Morrisons rejected the move but saw its share soar by 34.6%, or 61.75p, to 240.2p at the close as investors predicted a bidding war could be on the horizon.
The approach by Clayton, Dubilier & Rice helped drive rivals Ocado and Sainsbury’s towards the top of the FTSE 100 amid a general feeling that the takeover move was driven by broadly low valuations in UK grocery.
London’s top flight closed 44.82 points higher, or 0.64%, at 7,062.29 on Monday.
Michael Hewson, chief market analyst at CMC Markets UK, said: “While the bid was rejected it has given the entire sector a boost in anticipation of a bidding war, not only for Morrison but also for the likes of Sainsbury which has outperformed this year due to Czech billionaire Daniel Kretinsky increasing his stake in the business, while Tesco has become much cheaper since it returned over £5 billion to shareholders in February.

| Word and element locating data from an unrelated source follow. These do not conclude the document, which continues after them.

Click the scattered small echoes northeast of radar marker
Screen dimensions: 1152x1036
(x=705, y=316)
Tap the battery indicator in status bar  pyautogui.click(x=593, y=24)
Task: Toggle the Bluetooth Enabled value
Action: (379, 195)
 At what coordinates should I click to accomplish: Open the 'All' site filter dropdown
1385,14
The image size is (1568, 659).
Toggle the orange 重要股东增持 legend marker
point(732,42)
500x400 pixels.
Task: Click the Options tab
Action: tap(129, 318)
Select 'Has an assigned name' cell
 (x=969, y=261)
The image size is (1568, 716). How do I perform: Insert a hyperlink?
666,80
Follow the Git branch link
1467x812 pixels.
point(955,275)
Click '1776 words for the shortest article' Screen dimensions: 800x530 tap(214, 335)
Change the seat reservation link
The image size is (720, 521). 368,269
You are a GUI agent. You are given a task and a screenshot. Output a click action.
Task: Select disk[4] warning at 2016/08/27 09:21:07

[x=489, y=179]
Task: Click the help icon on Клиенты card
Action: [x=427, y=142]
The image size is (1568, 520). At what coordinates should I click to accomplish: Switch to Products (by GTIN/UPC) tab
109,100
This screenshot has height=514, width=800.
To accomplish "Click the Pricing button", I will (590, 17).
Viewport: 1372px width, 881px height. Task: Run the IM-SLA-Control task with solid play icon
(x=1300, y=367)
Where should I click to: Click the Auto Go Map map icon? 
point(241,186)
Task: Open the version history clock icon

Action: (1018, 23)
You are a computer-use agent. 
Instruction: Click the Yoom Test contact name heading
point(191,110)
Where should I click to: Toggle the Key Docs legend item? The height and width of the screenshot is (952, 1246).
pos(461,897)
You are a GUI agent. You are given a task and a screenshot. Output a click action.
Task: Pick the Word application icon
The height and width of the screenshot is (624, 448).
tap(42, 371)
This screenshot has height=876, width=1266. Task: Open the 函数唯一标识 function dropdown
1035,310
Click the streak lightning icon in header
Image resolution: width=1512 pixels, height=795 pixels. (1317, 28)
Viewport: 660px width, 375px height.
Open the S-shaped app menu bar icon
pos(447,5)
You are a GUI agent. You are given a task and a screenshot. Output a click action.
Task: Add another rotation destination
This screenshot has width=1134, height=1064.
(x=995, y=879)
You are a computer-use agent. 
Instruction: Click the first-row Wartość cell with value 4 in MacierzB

“The renewed interest in this sector is likely to be painful for the short sellers, and short positions in Sainsbury’s in particular, however few will shed many tears about that, as this undervalued sector undergoes renewed scrutiny.”
Ocado was boosted by the acquisition chatter and also benefited from an upgrade from brokers at Morgan Stanley.
The online retail firm closed 76p higher at 1,957p to sit at a one-month high.
Elsewhere in Europe, the other major index also climbed throughout the session as global markets were boosted by increased investment activity in Japan.
The German Dax increased by 0.95% and the French Cac moved 0.51% higher.
Across the Atlantic, the Dow Jones moved marginally higher on the opening bell as an improvement in 10-year yields also helped steady trading sentiment.
Meanwhile, sterling edged higher ahead of Thursday’s key monetary policy committee meeting.
The pound was 0.09% higher versus the US dollar at 1.391 and increased by 0.08% against the euro to 1.168.
In company news, outsourcing firm Capita made significant gains after it said a series of strong contract wins means it is set to deliver revenue growth this year for the first time in six years.
The company also announced that it is selling off part of its high-performing specialist service unit, Axelos, in a deal valuing the business at £380 million.
Capita shares were up 3.44p at 41.08p at the end of trading.
Energy giant SSE was one of the day’s weaker performers after analysts at Jefferies downgraded the Scottish business.
It finished 10p lower at 1,516.5p after the experts said they expect an increase in SSE’s capital expenditure to stretch its balance sheet.
The price of oil continued its recent upward drift after Iranian elections prompted a halt to negotiations over the nuclear deal.
Brent crude increased by 1.03% to 74.27 dollars per barrel.
The biggest risers on the FTSE 100 were Ocado, up 76p at 1,957p, Sainsbury’s up 10p at 270.1p, Evraz, up 22p at 623.2p, and Intermediate Capital Group, up 71p at 2,186p.
The biggest fallers on the FTSE 100 were HSBC, down 2.85p at 426.55p, SSE, down 10p at 1,516.5p, Compass Group, down 9.5p at 1,564p, and GlaxoSmithKline, down 8.4p at 1,415p.